Superkids gave the game a score of 4.7/5.

Bangor Daily News said the game "is jampacked with unusual animals, interesting information, games, puzzles, and experiments".

===Activity Centers===

Like the final two games from the Magic School Bus original software (The Magic School Bus Explores Bugs and The Magic School Bus Explores the World of Animals), Microsoft for the activity center software games collaborated with KnowWonder Digital Mediaworks.

====The Magic School Bus: In Concert Activity Center (2000)====
This game was developed by KnowWonder and published by Microsoft.

It received a score of 76/100 by Review Corner and 60/100 by All Game Guide.

====The Magic School Bus: Lands on Mars Activity Center (2000)====
This game was developed by KnowWonder and published by Microsoft.

It received a score of 77/100 by Review Corner and 50/100 by All Game Guide. Superkids gave it 4.7/5.

====The Magic School Bus: Whales and Dolphins Activity Center (2001)====
This game was developed by KnowWonder and published by Microsoft.

It received a score of 90/100 by Tech with Kids (Computing with Kids), and 85/100 by Review Corner.

====The Magic School Bus: Discovers Flight Activity Center (2001)====
This game was developed by KnowWonder and published by Microsoft.

It received a score of 90/100 by Tech with Kids (Computing with Kids). Superkids gave it 4.3/5.

====The Magic School Bus: Volcano Adventure Activity Center (2001)====
This game was developed by KnowWonder and published by Microsoft.

It received a score of 90/100 by Tech with Kids (Computing with Kids), 83/100 by Review Corner, and 40/100 by Mac Addict.

==Console games==
===Scholastic's The Magic School Bus: Space Exploration Game (1995)===
This was the first game created on a medium other than PC CD-ROM, (Sega Genesis). The premise was for the Magic School Bus to select a destination (starting with The Moon and reaching all the way out to Pluto). The game would then follow the same format; Ms. Frizzle would take off into outer space, and the player (as Phoebe) would have to find her. All missions consisted of flying to the planet (while taking photographs of various space objects, shooting apart meteors, and collecting "space buoys" for fuel), landing the bus on a platform successfully, traversing the planet on foot to find Ms. Frizzle, and putting together a sliding jigsaw puzzle to complete the stage.

Sega-16.com gave it 90/100, while Video Games & Computer Entertainment gave it 60/100.

A Sega Pico title under the same name was released in 1995. The game is about going to various places (such as the time of dinosaurs, the Solar System, etc.)

===The Magic School Bus: Oceans (2011)===
This game was developed by Big Blue Bubble Inc. and published by Scholastic for the Nintendo DS console.

==Mobile games==
Published by Scholastic and released on Android and Apple devices as "Touch and tilt" storybooks that included games.

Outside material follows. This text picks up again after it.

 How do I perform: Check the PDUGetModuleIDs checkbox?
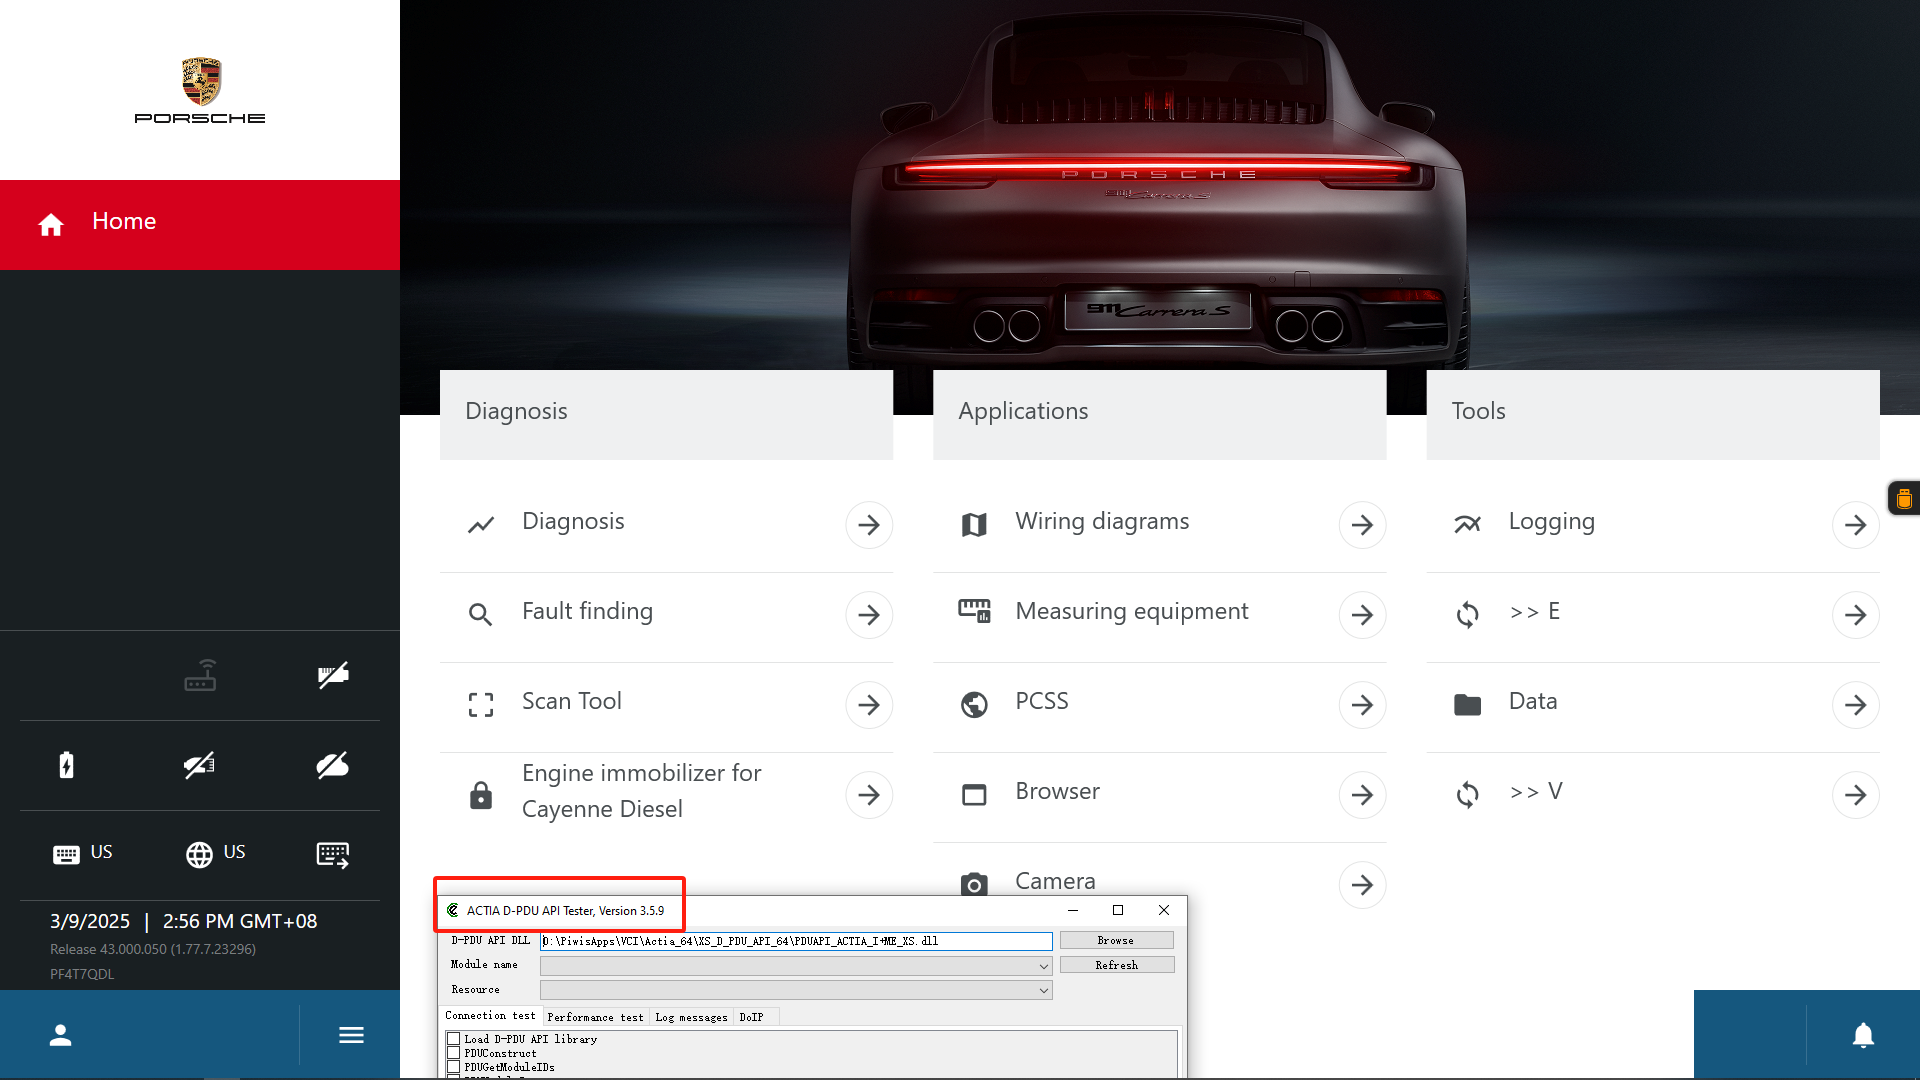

===The Magic School Bus: Dinosaurs (2010)===
Described as an interactive storybook, the app included a game with "7 different levels that explores where dinosaurs lived around the world."

===The Magic School Bus: Oceans (2010)===
Described as an interactive storybook, this one "features 1 highly re-playable game that includes over 20 animals in which children can play to earn points for more science facts and to travel to other areas of the ocean."